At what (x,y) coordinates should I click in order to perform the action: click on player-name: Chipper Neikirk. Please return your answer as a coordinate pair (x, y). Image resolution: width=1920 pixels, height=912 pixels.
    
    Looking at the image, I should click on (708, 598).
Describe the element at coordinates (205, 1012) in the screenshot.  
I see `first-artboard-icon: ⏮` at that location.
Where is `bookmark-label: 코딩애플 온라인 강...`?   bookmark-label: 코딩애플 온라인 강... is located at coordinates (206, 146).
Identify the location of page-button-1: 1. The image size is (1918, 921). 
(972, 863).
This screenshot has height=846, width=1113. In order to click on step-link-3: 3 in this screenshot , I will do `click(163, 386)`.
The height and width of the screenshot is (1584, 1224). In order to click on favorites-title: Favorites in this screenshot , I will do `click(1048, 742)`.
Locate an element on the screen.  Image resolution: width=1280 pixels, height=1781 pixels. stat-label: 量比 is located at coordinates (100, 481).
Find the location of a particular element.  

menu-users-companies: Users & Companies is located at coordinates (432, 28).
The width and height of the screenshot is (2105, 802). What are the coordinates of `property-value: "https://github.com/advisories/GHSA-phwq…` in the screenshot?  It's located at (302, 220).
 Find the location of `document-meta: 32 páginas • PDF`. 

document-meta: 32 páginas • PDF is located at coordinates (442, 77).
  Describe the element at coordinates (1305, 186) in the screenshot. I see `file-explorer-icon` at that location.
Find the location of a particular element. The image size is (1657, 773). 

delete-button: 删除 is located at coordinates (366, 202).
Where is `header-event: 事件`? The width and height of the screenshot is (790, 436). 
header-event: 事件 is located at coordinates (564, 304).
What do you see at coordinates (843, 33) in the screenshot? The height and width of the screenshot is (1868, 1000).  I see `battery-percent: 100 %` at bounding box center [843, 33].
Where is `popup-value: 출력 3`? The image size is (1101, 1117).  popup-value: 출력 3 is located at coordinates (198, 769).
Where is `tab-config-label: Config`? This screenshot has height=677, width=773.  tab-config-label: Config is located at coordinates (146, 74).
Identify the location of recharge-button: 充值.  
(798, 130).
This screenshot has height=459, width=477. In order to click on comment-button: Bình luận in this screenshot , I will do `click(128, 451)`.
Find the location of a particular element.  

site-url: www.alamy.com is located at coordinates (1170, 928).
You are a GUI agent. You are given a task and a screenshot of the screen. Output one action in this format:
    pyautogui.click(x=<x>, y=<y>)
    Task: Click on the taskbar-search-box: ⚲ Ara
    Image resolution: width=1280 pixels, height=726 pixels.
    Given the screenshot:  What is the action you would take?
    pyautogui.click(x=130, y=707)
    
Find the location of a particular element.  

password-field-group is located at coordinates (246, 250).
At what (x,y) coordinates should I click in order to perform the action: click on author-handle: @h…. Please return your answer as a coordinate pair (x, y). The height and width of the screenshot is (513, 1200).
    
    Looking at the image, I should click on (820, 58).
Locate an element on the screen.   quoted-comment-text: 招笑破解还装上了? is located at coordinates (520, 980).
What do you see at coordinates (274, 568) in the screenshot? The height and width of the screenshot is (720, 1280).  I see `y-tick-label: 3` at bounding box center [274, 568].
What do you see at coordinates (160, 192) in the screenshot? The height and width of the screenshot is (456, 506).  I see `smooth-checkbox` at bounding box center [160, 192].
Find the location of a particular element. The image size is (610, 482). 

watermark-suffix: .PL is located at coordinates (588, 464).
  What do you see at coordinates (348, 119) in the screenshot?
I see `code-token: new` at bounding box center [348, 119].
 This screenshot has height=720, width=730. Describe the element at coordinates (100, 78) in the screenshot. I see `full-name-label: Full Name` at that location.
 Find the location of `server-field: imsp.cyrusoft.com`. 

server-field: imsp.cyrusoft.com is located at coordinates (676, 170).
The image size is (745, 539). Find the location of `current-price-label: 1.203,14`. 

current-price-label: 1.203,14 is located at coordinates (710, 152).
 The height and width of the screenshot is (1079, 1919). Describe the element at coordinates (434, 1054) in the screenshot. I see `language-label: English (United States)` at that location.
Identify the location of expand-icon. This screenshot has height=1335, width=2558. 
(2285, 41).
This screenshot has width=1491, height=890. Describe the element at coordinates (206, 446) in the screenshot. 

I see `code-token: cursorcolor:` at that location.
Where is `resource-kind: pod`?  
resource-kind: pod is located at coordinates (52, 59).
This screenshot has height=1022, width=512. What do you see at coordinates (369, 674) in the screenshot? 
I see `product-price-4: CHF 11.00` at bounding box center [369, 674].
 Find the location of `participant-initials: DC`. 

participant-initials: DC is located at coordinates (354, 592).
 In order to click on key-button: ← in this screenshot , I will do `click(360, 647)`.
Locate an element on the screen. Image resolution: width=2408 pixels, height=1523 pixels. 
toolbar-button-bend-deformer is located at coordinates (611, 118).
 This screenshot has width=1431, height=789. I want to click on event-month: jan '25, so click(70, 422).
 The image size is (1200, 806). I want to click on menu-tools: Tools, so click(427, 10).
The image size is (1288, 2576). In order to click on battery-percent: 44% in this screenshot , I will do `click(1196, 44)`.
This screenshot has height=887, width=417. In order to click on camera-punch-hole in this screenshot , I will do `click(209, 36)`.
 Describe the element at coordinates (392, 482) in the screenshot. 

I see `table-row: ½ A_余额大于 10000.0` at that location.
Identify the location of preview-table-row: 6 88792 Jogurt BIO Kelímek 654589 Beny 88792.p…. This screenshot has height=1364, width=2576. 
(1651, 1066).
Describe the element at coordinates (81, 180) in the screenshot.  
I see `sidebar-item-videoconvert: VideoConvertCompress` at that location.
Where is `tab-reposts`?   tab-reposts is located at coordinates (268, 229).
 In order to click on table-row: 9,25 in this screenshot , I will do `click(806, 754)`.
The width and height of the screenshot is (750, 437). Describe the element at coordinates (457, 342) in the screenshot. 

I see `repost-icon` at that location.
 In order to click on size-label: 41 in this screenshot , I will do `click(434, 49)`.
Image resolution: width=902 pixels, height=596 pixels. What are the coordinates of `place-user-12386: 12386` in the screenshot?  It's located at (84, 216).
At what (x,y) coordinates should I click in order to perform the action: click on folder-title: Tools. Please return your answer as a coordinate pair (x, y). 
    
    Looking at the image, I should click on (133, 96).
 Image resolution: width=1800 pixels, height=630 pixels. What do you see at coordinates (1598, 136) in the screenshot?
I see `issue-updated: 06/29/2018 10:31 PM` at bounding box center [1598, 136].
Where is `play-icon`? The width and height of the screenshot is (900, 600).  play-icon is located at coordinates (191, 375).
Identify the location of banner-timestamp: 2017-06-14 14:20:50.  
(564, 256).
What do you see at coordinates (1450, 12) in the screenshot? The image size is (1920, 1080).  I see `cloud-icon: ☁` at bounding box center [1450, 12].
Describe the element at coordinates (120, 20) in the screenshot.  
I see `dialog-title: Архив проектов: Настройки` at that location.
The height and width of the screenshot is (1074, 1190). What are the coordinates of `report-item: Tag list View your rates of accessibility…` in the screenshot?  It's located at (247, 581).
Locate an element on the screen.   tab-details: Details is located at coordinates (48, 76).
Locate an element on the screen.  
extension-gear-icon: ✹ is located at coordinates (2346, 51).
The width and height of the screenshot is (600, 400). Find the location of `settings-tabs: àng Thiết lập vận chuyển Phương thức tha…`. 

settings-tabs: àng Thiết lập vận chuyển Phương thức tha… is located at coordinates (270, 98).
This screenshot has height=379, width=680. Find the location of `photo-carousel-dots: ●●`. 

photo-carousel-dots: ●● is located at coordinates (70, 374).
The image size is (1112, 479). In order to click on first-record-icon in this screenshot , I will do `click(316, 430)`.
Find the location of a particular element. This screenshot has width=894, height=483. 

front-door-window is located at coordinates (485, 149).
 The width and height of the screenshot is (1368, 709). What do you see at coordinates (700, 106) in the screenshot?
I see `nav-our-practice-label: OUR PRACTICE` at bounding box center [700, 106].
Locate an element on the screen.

Try it
Copy out, word for word, everything in the data above from the line containing "The height and width of the screenshot is (1584, 1224)." down to the line containing "The width and height of the screenshot is (2105, 802).", including both of those lines.

Expected output
The height and width of the screenshot is (1584, 1224). In order to click on favorites-title: Favorites in this screenshot , I will do `click(1048, 742)`.
Locate an element on the screen.  Image resolution: width=1280 pixels, height=1781 pixels. stat-label: 量比 is located at coordinates (100, 481).
Find the location of a particular element.  

menu-users-companies: Users & Companies is located at coordinates (432, 28).
The width and height of the screenshot is (2105, 802). What are the coordinates of `property-value: "https://github.com/advisories/GHSA-phwq…` in the screenshot?  It's located at (302, 220).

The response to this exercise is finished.